▸ Problem
In the post on monitoring Availability Groups with SQL Monitor, why must the redo queue and send queue values be collected from the secondary replicas?

Monthly Archives: June 2015

Monitoring Availability Groups with Redgate SQL Monitor

In previous posts here and here we discussed AlwaysOn Availability Group replication latency and monitoring concepts, specifically the importance of monitoring the send_queue and redo_queue. In this post I’m going to show you a technique for monitoring Availability Group replication latency with Redgate SQL Monitor and its Custom Metric functionality.

Here’s the rub, monitoring AGs is a little interesting for the following reasons

  1. We’re interested in trending and monitoring and that isn’t built into SQL Server or SSMS’s AlwaysOn Dashboard.  Both provide only point in time values. 
  2. We’ll need to monitor the health of the Availability Group as a whole. So we want to track performance data on all replicas in the AG. But interestingly the redo queue and send queue values in the DMVs on the primary are always NULL. So we need to get those values from the secondary replicas.
  3. Further, to work this into SQL Monitor’s Custom Metric framework we’ll need to limit our query’s result set to a single row and value.

Redo Queue

The redo queue is the amount of log records that haven’t been sent to a secondary replica in an AG. We want to track this as it is a measure of the amount of data on a secondary that is not yet redone into the database and can impact operations offloaded to secondaries

The bold text headings of the next section match the configuration areas on the Custom Metric screen in SQL Monitor.

Enter the T-SQL query that will collect data:

SELECT  rs.redo_queue_size
FROM    sys.dm_hadr_database_replica_states rs
        JOIN sys.availability_replicas r ON r.group_id = rs.group_id
                                            AND r.replica_id = rs.replica_id
WHERE   rs.database_id = DB_ID()

▸ Information shown

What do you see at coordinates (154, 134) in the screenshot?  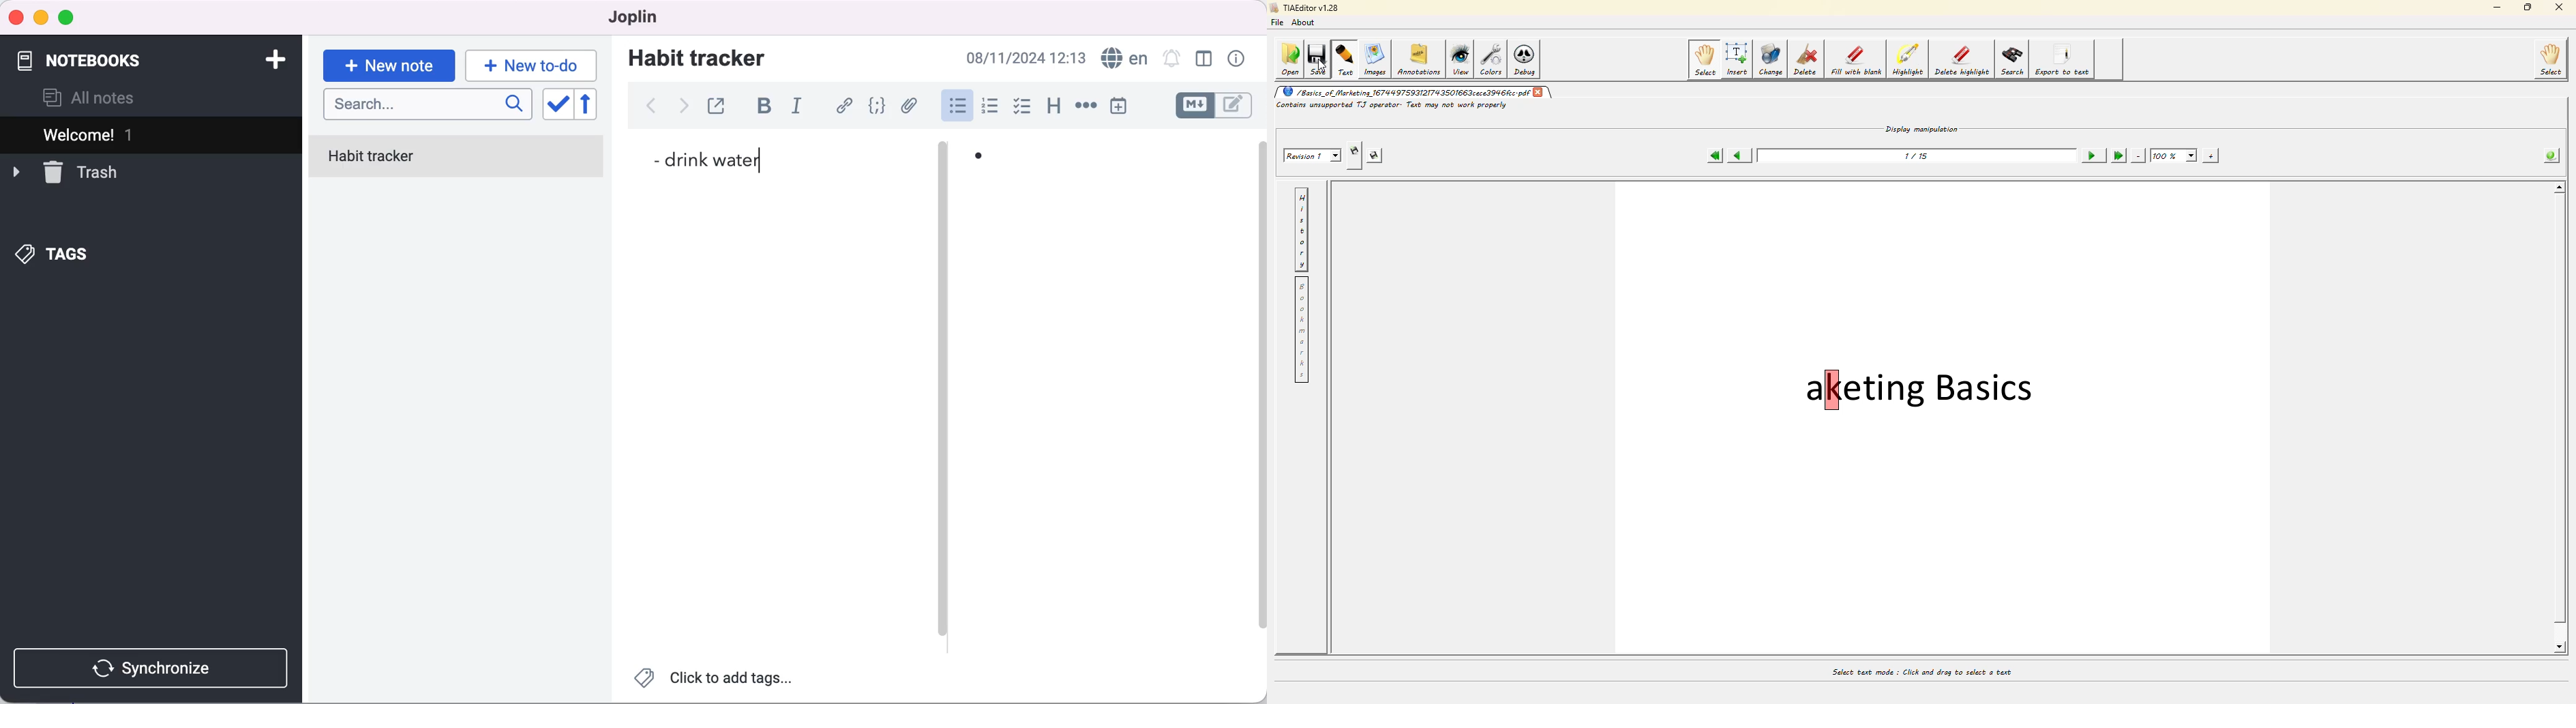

▸ Solution
In the DMVs on the primary, those values are always NULL.